Request
Give the part of the rows that opens with the line containing "Open Request hamburger options menu icon" and closes with the line containing "Dismiss the top" as a numbered list, leaving out blank lines.
%%
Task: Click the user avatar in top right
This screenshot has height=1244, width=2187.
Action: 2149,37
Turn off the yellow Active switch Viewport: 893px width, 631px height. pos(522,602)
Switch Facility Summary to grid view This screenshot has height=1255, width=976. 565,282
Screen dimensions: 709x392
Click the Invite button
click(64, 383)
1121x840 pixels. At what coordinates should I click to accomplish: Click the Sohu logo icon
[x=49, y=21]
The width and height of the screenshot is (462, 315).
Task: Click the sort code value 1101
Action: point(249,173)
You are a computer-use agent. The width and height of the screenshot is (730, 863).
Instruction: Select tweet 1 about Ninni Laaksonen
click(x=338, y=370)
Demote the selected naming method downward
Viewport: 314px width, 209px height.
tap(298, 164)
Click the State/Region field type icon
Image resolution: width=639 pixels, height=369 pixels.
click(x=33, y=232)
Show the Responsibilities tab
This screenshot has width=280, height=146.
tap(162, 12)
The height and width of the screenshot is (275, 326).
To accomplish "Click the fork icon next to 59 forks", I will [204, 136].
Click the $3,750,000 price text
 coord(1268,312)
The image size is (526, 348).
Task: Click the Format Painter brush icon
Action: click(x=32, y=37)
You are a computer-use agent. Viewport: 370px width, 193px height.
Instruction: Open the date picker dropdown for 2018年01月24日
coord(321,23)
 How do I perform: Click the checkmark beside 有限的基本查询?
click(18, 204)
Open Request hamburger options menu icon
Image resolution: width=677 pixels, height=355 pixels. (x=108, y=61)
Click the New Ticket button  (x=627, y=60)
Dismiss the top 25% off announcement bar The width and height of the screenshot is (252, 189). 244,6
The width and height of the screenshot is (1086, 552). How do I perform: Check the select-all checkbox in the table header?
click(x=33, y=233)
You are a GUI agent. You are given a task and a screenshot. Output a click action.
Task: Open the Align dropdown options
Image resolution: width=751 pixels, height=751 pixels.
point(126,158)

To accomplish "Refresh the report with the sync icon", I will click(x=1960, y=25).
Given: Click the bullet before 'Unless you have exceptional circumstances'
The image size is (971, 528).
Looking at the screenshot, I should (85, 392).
%%
Answer to this task
1. Open Request hamburger options menu icon
2. Image resolution: width=677 pixels, height=355 pixels. (x=108, y=61)
3. Click the New Ticket button  (x=627, y=60)
4. Dismiss the top 25% off announcement bar The width and height of the screenshot is (252, 189). 244,6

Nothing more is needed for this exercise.